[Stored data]
- Opening Delimiter -
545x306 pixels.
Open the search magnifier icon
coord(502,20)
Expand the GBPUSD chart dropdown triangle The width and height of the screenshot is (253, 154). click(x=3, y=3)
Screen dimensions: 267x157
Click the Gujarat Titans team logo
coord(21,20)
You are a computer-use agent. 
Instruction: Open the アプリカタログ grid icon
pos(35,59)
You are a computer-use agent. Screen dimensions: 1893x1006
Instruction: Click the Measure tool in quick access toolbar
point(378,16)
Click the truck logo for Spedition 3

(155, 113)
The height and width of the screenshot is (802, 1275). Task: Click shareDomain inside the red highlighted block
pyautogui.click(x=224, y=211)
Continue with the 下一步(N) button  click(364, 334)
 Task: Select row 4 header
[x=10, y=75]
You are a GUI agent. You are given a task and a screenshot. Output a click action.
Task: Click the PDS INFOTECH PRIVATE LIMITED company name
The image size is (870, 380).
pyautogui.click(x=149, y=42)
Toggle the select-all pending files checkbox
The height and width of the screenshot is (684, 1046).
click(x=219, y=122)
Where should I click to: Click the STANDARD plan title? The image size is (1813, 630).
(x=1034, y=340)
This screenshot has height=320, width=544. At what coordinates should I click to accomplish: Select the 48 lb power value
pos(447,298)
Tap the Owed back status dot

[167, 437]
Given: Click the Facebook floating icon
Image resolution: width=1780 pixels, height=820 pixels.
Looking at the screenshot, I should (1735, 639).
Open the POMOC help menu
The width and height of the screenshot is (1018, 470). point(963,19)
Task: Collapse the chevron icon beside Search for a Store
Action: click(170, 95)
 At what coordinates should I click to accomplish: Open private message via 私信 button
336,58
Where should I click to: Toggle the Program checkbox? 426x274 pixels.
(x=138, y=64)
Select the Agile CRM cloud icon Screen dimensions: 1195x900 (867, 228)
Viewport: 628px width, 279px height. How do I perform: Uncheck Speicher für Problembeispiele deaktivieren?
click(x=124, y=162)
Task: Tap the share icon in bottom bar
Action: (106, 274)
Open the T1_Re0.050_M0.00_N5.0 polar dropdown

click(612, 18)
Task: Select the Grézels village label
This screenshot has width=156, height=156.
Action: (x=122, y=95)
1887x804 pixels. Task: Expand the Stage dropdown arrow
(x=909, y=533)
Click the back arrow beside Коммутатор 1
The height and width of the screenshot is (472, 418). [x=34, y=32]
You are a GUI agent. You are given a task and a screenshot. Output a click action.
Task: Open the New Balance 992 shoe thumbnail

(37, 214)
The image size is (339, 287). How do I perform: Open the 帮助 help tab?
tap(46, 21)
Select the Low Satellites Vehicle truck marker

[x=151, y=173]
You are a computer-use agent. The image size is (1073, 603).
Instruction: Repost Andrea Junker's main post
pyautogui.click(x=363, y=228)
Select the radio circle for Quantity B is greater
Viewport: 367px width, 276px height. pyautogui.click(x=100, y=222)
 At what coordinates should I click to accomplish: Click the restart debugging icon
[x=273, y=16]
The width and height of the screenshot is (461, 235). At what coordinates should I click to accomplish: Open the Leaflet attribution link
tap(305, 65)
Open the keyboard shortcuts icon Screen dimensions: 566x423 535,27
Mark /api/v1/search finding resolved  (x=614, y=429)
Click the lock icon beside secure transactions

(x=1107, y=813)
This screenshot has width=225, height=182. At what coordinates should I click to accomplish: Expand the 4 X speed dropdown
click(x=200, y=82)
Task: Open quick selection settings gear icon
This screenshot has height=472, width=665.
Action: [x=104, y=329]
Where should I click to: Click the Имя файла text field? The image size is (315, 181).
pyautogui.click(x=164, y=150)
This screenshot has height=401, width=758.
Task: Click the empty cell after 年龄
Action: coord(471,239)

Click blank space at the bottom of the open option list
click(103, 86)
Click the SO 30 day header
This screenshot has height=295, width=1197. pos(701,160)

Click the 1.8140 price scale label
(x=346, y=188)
- Closing Delimiter -
→ Exercise description
Give back each entry exactly as it was written.

→ Result for this task
545x306 pixels.
Open the search magnifier icon
coord(502,20)
Expand the GBPUSD chart dropdown triangle The width and height of the screenshot is (253, 154). click(x=3, y=3)
Screen dimensions: 267x157
Click the Gujarat Titans team logo
coord(21,20)
You are a computer-use agent. 
Instruction: Open the アプリカタログ grid icon
pos(35,59)
You are a computer-use agent. Screen dimensions: 1893x1006
Instruction: Click the Measure tool in quick access toolbar
point(378,16)
Click the truck logo for Spedition 3

(155, 113)
The height and width of the screenshot is (802, 1275). Task: Click shareDomain inside the red highlighted block
pyautogui.click(x=224, y=211)
Continue with the 下一步(N) button  click(364, 334)
 Task: Select row 4 header
[x=10, y=75]
You are a GUI agent. You are given a task and a screenshot. Output a click action.
Task: Click the PDS INFOTECH PRIVATE LIMITED company name
The image size is (870, 380).
pyautogui.click(x=149, y=42)
Toggle the select-all pending files checkbox
The height and width of the screenshot is (684, 1046).
click(x=219, y=122)
Where should I click to: Click the STANDARD plan title? The image size is (1813, 630).
(x=1034, y=340)
This screenshot has height=320, width=544. At what coordinates should I click to accomplish: Select the 48 lb power value
pos(447,298)
Tap the Owed back status dot

[167, 437]
Given: Click the Facebook floating icon
Image resolution: width=1780 pixels, height=820 pixels.
Looking at the screenshot, I should (1735, 639).
Open the POMOC help menu
The width and height of the screenshot is (1018, 470). point(963,19)
Task: Collapse the chevron icon beside Search for a Store
Action: click(170, 95)
 At what coordinates should I click to accomplish: Open private message via 私信 button
336,58
Where should I click to: Toggle the Program checkbox? 426x274 pixels.
(x=138, y=64)
Select the Agile CRM cloud icon Screen dimensions: 1195x900 (867, 228)
Viewport: 628px width, 279px height. How do I perform: Uncheck Speicher für Problembeispiele deaktivieren?
click(x=124, y=162)
Task: Tap the share icon in bottom bar
Action: (106, 274)
Open the T1_Re0.050_M0.00_N5.0 polar dropdown

click(612, 18)
Task: Select the Grézels village label
This screenshot has width=156, height=156.
Action: (x=122, y=95)
1887x804 pixels. Task: Expand the Stage dropdown arrow
(x=909, y=533)
Click the back arrow beside Коммутатор 1
The height and width of the screenshot is (472, 418). [x=34, y=32]
You are a GUI agent. You are given a task and a screenshot. Output a click action.
Task: Open the New Balance 992 shoe thumbnail

(37, 214)
The image size is (339, 287). How do I perform: Open the 帮助 help tab?
tap(46, 21)
Select the Low Satellites Vehicle truck marker

[x=151, y=173]
You are a computer-use agent. The image size is (1073, 603).
Instruction: Repost Andrea Junker's main post
pyautogui.click(x=363, y=228)
Select the radio circle for Quantity B is greater
Viewport: 367px width, 276px height. pyautogui.click(x=100, y=222)
 At what coordinates should I click to accomplish: Click the restart debugging icon
[x=273, y=16]
The width and height of the screenshot is (461, 235). At what coordinates should I click to accomplish: Open the Leaflet attribution link
tap(305, 65)
Open the keyboard shortcuts icon Screen dimensions: 566x423 535,27
Mark /api/v1/search finding resolved  (x=614, y=429)
Click the lock icon beside secure transactions

(x=1107, y=813)
This screenshot has width=225, height=182. At what coordinates should I click to accomplish: Expand the 4 X speed dropdown
click(x=200, y=82)
Task: Open quick selection settings gear icon
This screenshot has height=472, width=665.
Action: [x=104, y=329]
Where should I click to: Click the Имя файла text field? The image size is (315, 181).
pyautogui.click(x=164, y=150)
This screenshot has height=401, width=758.
Task: Click the empty cell after 年龄
Action: coord(471,239)

Click blank space at the bottom of the open option list
click(103, 86)
Click the SO 30 day header
This screenshot has height=295, width=1197. pos(701,160)

Click the 1.8140 price scale label
(x=346, y=188)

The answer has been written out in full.